Simon of Cyrene carries the cross for Jesus to where He is crucified with two criminals, one of which asks Jesus for redemption; some of the spectators are grieved, but many others mock Him; the guards redistribute His clothes; then He dies as His followers watch from a distance and grieve: Mark 15:21-24; Matthew 27:32–34; Luke 23:26–31; John 19:17; Mark 15:25–32; Matthew 27:35–44; Luke 23:32–43; John 19:18–27; Mark 15:33–41; Matthew 27:45–56; Luke 23:44–49; John 19:28–37
It was about three o’clock in the afternoon. Jesus cried out this:
Matthew 27:46 … My God, my God, why have you abandoned me?
Did it mean God turned His back on Jesus?
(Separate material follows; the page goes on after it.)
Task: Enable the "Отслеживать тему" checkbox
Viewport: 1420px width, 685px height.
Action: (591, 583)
Not if Jesus was quoting Psalm 22, which starts:
Psalm 22:1-2My God, my God,
why have you forsaken me?
Why are you so far from helping me,
from the words of my groaning?
The Jews in the crowd would have had to have known the allusion (just as we all recognise contemporary allusions to movies and popular songs), and so they would have known how Jesus would have believed it would end:
Psalm 22To him, indeed, shall all who sleep in the earth bow down;
before him shall bow all who go down to the dust,
and I shall live for him.
Posterity will serve him;
future generations will be told about the Lord,
and proclaim his deliverance to a people yet unborn,
saying that he has done it.
In crying out this question, Jesus was finishing off the claim he made at the start of His ministry: that not only did he come to fulfill the prophet Isaiah’s scriptures (causing a riot in doing it), but also that through Him, there will be deliverance.
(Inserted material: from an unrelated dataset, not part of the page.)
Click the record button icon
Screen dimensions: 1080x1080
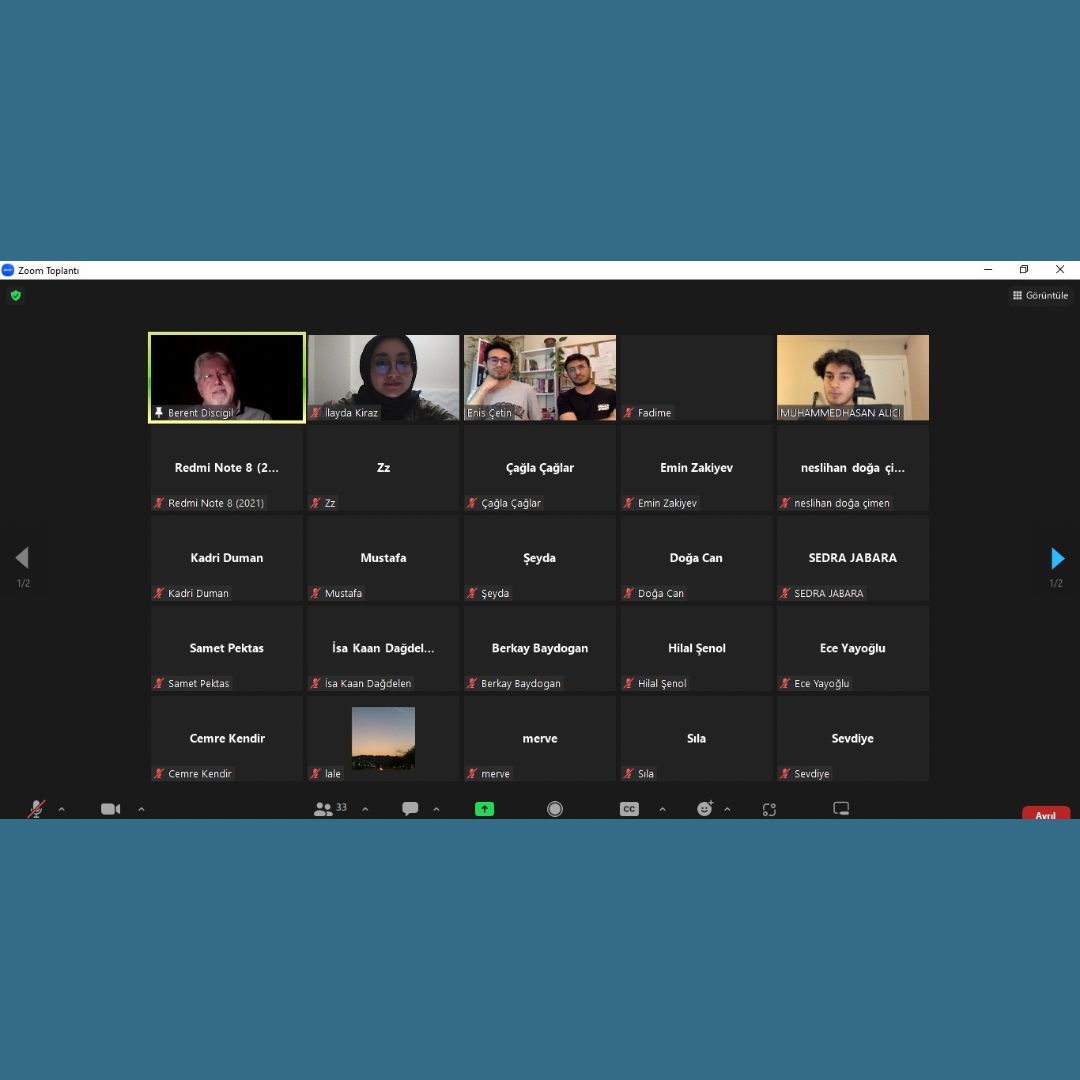[x=555, y=809]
And in the middle, it’s clear from Psalm 22 that God did not abandon the psalmist or Jesus:
Psalm 22 For he did not despise or abhor the affliction of the afflicted;
he did not hide his face from me, but heard when I cried to him.
There was a moment when Jesus (and the psalmist) felt forsaken, but it didn’t last long because they both knew God better than that.